Data extracted from a collection
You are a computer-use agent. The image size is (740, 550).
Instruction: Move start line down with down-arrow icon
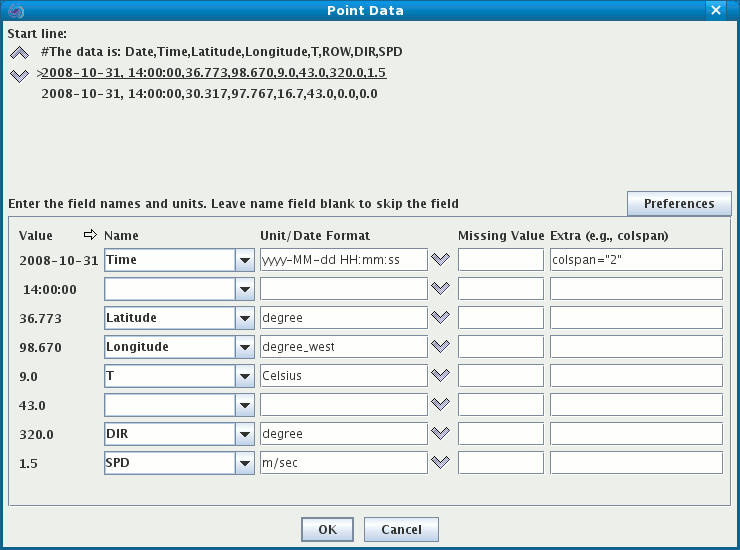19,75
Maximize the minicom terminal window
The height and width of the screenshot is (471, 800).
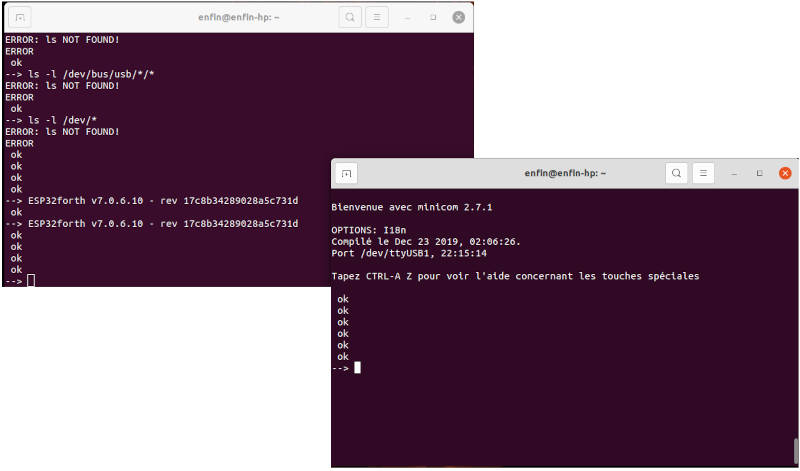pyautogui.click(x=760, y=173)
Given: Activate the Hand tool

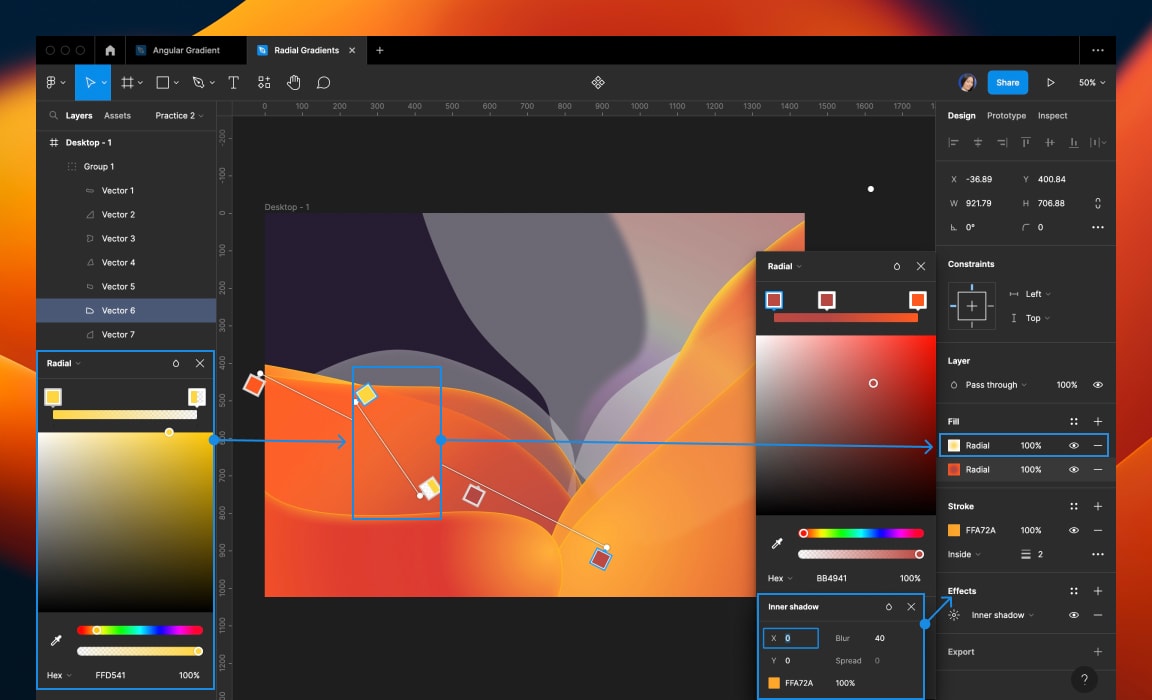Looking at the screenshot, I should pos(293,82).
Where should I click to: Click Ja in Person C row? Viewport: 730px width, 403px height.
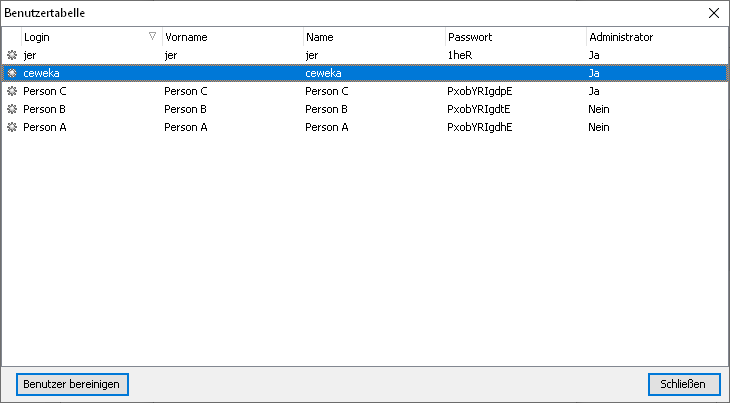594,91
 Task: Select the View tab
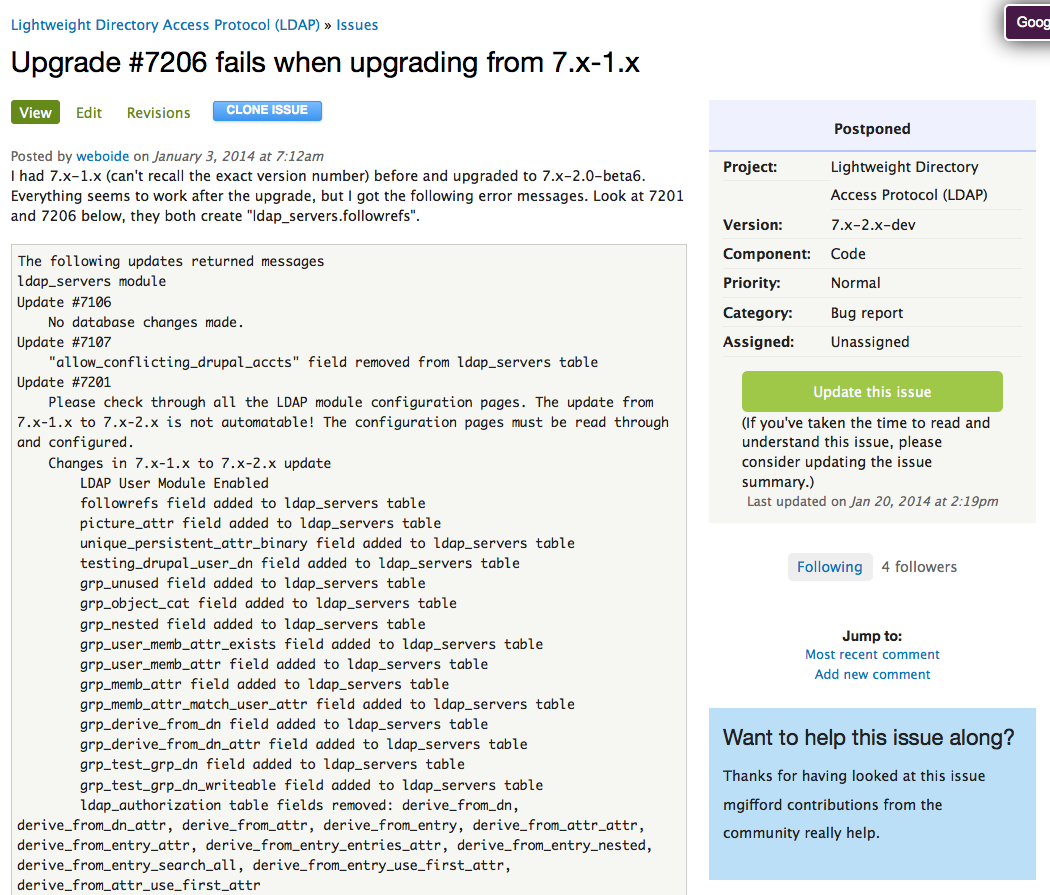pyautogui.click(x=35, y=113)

» **WORK TO BE COMPLETED**
Nothing but the lines from the line containing "Maximize the minicom terminal window" through the last line of the records above is to be extracted, exactly and with no pictures.

» **RESPONSE FOR THIS EXERCISE**
Maximize the minicom terminal window
The height and width of the screenshot is (471, 800).
pyautogui.click(x=760, y=173)
Given: Activate the Hand tool

Looking at the screenshot, I should pos(293,82).
Where should I click to: Click Ja in Person C row? Viewport: 730px width, 403px height.
594,91
 Task: Select the View tab
pyautogui.click(x=35, y=113)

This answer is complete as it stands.